Overall, they might not be as good as maximum traction off-road tires, but there are still some models that will do a great job for rock crawling. We included those models in our list of the best tires above.
The best thing about mud-terrain tires is that they will also work tremendously well over other types of surfaces, and especially in mud. Mud-terrain tires also work very well on the road, providing the driver with a safe and stable ride.
5. Some All-Terrain Tires Might be a Good Option for Amateur Rock Crawlers
All-terrain tires aren’t the best choice for rock crawling, but some exceptional models can still do a good job over rocks. Just be sure to look for tires with a more aggressive tread pattern and larger tread blocks. Also, check if the tires have cut- and -chip-resistant tread, and if they are puncture resistant.
All-terrain tires will work excellently over hardpacked surfaces, and very well over mud or sand. Moreover, these tires are the best for on-road use, providing the driver with high grip and traction levels, responsive handling, and a good ride.
6. How to Prepare for Rock Crawling
Good preparation is crucial for making your rock crawling experience better. In other words, not even the best rock crawler tires will give you good traction without the right preparation. Moreover, if you don’t set up your vehicle right, you risk damaging the tires.
When it comes to tires, you should always drive with lower pressures over large rocks. That way, the tire will be able to adapt over the rocks, using the elasticity of the rubber. If you use too much pressure, you risk puncturing the tires. That said, you shouldn’t use very low pressure, as then you risk the tire completely slipping off the rim bead. We recommend pressures ranging from 10 psi to 14 psi.
Apart from the tires, here are some other useful tips that will help you better prepare for the next adventure:
- Maintain your vehicle properly – you certainly wouldn’t want to be stranded in the middle of the desert!
- Bring a high-quality air compressor and gauge. That way, you can properly measure the pressure inside your tires, but also re-inflate them to their operating pressure when you hit the road.
- Having a friend on-board is certainly recommended. A buddy can give you another set of eyes for spotting sharp rocks, especially from the outside. Rock crawling isn’t a sport that you should do alone, that’s for sure.
- Always bring enough food and drinks with you. You might also want to bring phone chargers and external batteries in case you get stranded somewhere.

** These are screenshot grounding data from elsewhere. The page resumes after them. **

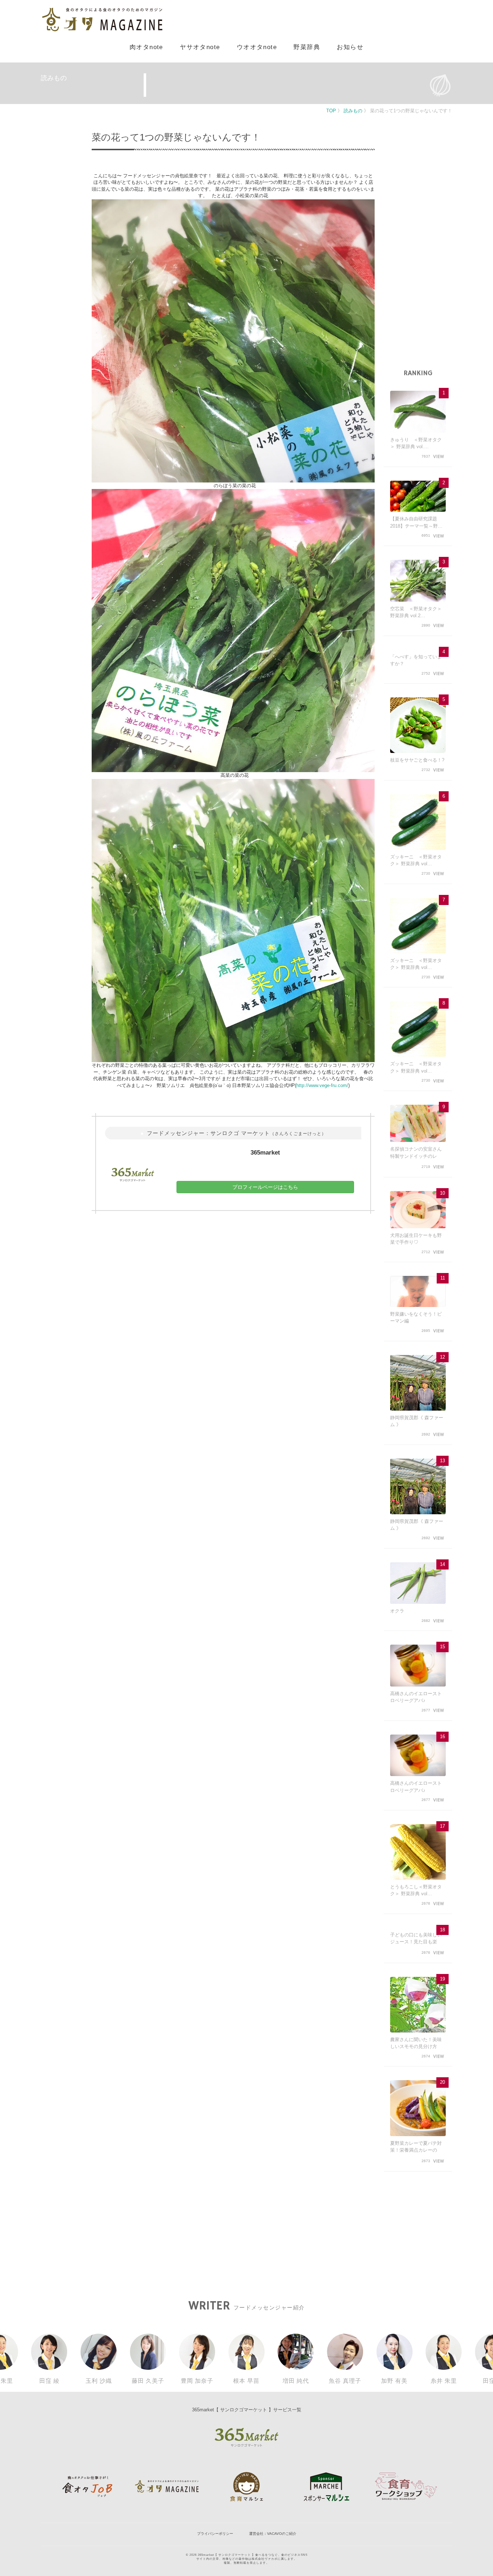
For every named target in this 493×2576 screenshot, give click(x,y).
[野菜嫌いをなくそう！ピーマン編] (418, 1291)
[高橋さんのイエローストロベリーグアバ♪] (418, 1665)
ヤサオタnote (200, 47)
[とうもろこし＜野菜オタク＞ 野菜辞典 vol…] (418, 1852)
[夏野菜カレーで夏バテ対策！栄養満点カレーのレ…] (418, 2108)
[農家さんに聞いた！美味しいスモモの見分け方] (418, 2004)
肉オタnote (146, 47)
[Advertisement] (418, 254)
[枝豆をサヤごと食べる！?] (418, 725)
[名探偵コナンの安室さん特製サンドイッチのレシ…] (418, 1123)
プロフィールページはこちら (265, 1187)
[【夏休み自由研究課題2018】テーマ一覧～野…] (418, 496)
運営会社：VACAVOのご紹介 (272, 2534)
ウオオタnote (257, 47)
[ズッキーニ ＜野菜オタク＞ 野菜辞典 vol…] (418, 822)
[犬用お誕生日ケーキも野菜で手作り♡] (418, 1209)
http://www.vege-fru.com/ (322, 1085)
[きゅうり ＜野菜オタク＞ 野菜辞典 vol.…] (418, 412)
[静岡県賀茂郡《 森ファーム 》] (418, 1383)
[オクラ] (418, 1583)
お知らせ (350, 47)
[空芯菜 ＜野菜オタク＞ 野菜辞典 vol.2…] (418, 581)
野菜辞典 (306, 47)
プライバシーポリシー (215, 2534)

The last piece of advice we have is to drive slowly. Unlike other motorsports, the whole purpose of rock crawling is to drive very, very slow. And, even if you want to press on the gas pedal very hard, it won’t get you anywhere. Actually, driving recklessly over large rocks is dangerous. Be gentle and you will achieve more than you thought you could have!
Rock crawling is a sport that attracts more enthusiasts seemingly every year. As a result of that, tire manufacturers launched many products to meet the requirements of rock crawlers around the world.

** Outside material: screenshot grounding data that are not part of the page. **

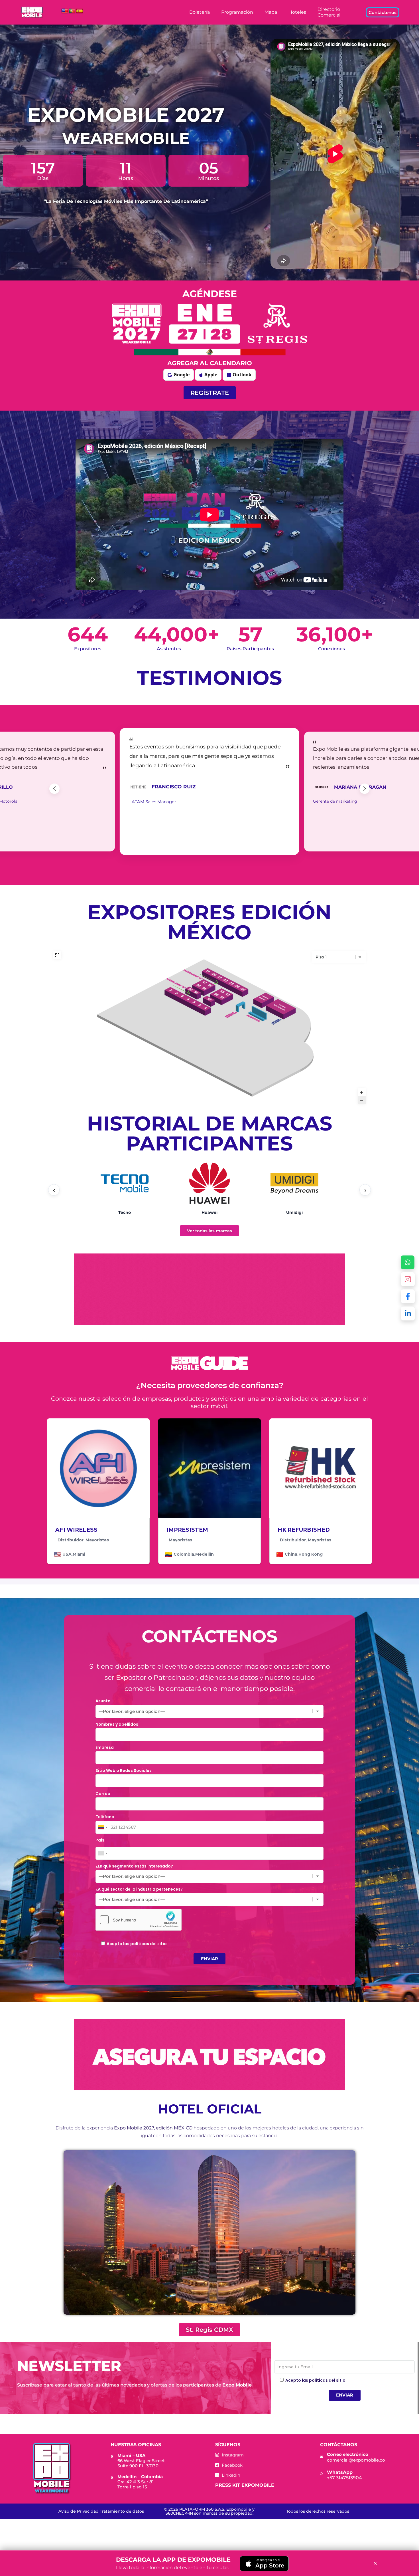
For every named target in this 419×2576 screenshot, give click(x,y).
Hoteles (297, 12)
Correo (102, 1793)
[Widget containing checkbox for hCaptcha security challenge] (138, 1920)
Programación (237, 12)
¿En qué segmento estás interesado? (134, 1866)
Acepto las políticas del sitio (137, 1944)
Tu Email (282, 2356)
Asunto (103, 1701)
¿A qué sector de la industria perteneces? (139, 1889)
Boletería (199, 12)
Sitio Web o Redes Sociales (123, 1770)
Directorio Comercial (329, 12)
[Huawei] (209, 1183)
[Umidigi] (294, 1183)
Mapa (271, 12)
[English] (64, 11)
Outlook (242, 375)
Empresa (104, 1747)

That being said, we recommend sticking to well-known and reputable manufacturers. Some cheap (often Chinese) off-road tires might seem like a good option on paper, but in reality, they are far from the pace.
Moreover, they won’t last nearly as long, which might make them more expensive in the long run. Also, these tires might get easily punctured during rock crawling, which is not something you’d like to happen in the middle of nowhere.
Finally, be sure that you prepare yourself well for the next adventure – safety should always come first. And, of course, have a good time!